BRANO SCELTO:
Quasi vent'anni dopo, nuovamente inaugurando la stagione in maggio, ma in una nuova messa in scena coprodotta con il Teatro Colón de Buenos Aires, l'opera è tornata al Municipal. E oggi il pubblico può apprezzarla con un po' più di esperienza nel repertorio ceco, giacché negli ultimi tempi hanno si sono avuti i debutti locali di altri titoli fondamentali nati in quelle latitudini: Katia Kabanova, pure di Janáček, e Rusalka, di Dvořák, cui erano state affidate le inaugurazioni delle stagioni liriche, rispettivamente, del 2014 e del 2015. 

Sensibile e umano, capace di turbare ed emozionare gli spettatori, l'argomento dà luogo a una partitura meravigliosa, piena di sfumature, dettagli e contrasti sonori, dispiegando un grand'effetto teatrale, dal nervosismo dell'inizio al finale catartico.

Senza dubbio, una grande sfida per un regista, e in questa occasione il Municipal ha coinvolto una vera autorità: l'argentino Jorge Lavelli, stabilitosi da più di cinquant'anni in Francia e nome di riferimento del mondo teatrale e operistico europeo da vari decenni. A ottatacinque anni, Lavelli infine ha debuttato con la prima Jenufa della sua illustre carriera (ed è solo la second avolta che affronta Janáček: la prima era stata nel 1986, con Il caso Makropulos, al Colón di Buenos Aires).

Record grezzi:
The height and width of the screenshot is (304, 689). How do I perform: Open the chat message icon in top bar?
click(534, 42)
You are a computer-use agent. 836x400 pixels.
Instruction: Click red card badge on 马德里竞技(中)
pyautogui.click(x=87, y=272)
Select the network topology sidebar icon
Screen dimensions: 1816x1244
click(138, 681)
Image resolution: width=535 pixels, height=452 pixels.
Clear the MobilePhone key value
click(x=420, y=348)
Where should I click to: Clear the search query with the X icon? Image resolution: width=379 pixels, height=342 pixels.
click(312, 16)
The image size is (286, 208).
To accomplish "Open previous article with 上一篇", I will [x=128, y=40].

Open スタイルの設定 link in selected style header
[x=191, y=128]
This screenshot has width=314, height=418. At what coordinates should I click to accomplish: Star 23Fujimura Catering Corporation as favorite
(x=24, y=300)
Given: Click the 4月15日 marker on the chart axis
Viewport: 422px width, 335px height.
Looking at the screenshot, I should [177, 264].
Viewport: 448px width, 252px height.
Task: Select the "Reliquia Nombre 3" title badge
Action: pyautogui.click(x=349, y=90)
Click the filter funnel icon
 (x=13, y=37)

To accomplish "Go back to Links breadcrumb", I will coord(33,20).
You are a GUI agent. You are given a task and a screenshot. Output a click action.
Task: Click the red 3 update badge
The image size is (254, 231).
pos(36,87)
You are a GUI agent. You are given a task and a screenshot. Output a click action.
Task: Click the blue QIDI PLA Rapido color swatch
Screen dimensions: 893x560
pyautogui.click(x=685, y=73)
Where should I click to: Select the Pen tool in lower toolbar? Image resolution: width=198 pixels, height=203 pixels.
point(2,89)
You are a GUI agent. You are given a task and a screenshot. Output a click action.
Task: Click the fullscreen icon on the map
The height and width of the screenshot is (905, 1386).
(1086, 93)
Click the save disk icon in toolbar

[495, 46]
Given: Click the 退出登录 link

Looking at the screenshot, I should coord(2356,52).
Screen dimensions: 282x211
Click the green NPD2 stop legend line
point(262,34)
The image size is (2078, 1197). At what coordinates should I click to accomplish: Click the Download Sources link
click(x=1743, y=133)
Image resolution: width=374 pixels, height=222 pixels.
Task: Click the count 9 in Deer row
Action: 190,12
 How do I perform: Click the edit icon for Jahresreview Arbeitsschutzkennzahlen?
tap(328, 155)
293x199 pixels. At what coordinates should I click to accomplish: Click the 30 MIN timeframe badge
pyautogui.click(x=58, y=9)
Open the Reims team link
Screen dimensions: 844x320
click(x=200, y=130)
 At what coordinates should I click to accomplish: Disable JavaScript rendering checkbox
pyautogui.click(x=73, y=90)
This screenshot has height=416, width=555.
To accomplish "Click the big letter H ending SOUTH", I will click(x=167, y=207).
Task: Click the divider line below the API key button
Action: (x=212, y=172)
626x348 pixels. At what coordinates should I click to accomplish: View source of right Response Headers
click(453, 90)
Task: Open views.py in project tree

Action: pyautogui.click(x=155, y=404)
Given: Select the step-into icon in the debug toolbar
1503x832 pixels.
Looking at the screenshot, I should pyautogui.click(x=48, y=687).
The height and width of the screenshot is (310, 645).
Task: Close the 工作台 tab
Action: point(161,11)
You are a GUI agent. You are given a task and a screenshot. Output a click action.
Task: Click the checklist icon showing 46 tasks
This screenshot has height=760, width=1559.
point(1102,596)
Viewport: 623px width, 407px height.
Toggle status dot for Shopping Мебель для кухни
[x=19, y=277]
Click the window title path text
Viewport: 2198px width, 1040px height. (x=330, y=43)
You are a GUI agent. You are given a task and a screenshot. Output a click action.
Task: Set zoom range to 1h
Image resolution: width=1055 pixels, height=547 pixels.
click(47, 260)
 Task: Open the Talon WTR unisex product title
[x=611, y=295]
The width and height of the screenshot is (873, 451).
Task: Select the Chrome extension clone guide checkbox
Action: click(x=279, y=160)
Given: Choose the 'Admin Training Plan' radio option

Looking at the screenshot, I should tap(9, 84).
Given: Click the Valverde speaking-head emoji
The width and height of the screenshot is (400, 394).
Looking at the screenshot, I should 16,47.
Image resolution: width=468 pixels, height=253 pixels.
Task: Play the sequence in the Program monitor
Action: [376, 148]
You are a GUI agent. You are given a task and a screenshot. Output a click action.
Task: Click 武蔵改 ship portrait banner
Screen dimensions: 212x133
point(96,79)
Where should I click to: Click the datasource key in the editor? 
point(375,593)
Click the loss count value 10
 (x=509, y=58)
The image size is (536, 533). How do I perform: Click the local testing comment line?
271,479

OBIETTIVO DELL'ESERCIZIO:
Ricopia dal brano sull'opera, parola per parola, il passo che va da "Quasi vent'anni dopo, nuovamente" a "e del 2015.".

RISPOSTA:
Quasi vent'anni dopo, nuovamente inaugurando la stagione in maggio, ma in una nuova messa in scena coprodotta con il Teatro Colón de Buenos Aires, l'opera è tornata al Municipal. E oggi il pubblico può apprezzarla con un po' più di esperienza nel repertorio ceco, giacché negli ultimi tempi hanno si sono avuti i debutti locali di altri titoli fondamentali nati in quelle latitudini: Katia Kabanova, pure di Janáček, e Rusalka, di Dvořák, cui erano state affidate le inaugurazioni delle stagioni liriche, rispettivamente, del 2014 e del 2015.